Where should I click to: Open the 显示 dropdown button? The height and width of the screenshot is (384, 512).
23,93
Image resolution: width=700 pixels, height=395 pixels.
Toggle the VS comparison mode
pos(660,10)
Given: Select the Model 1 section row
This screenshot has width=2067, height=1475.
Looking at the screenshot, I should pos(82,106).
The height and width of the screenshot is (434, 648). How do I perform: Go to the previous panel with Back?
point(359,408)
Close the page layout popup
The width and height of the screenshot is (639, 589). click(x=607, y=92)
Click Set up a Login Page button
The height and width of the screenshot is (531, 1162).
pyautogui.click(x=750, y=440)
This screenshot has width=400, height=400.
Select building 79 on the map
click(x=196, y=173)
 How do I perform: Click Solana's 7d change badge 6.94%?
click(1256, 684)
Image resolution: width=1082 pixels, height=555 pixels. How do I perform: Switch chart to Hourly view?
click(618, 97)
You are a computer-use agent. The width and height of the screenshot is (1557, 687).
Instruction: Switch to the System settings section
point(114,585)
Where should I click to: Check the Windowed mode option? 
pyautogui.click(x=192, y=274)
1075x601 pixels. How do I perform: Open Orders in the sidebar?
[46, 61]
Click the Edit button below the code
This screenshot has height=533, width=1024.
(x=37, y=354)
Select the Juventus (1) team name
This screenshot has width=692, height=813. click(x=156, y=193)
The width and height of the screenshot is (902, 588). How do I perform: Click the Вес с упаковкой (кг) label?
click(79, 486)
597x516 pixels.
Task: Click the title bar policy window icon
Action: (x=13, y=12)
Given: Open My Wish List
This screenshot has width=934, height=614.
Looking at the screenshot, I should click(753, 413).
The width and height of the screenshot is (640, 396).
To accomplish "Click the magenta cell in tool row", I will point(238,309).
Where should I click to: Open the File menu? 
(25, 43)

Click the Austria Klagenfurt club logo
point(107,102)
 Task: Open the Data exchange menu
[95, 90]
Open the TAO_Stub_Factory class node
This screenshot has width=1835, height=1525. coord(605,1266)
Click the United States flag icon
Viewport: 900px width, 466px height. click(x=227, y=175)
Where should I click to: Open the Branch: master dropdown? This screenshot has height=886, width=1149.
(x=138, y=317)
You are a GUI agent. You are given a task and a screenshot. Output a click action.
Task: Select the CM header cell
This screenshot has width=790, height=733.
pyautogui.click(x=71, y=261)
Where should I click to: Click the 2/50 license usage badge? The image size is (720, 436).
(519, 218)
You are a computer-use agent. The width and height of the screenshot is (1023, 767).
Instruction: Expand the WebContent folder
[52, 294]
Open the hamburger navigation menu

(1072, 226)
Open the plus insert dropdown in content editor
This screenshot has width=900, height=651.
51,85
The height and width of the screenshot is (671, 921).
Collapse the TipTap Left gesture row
++++++++
Requirement >>
Using the material above, return each line in which the word "cell" occurs.

Answer area >>
To accomplish "Click the magenta cell in tool row", I will point(238,309).
Task: Select the CM header cell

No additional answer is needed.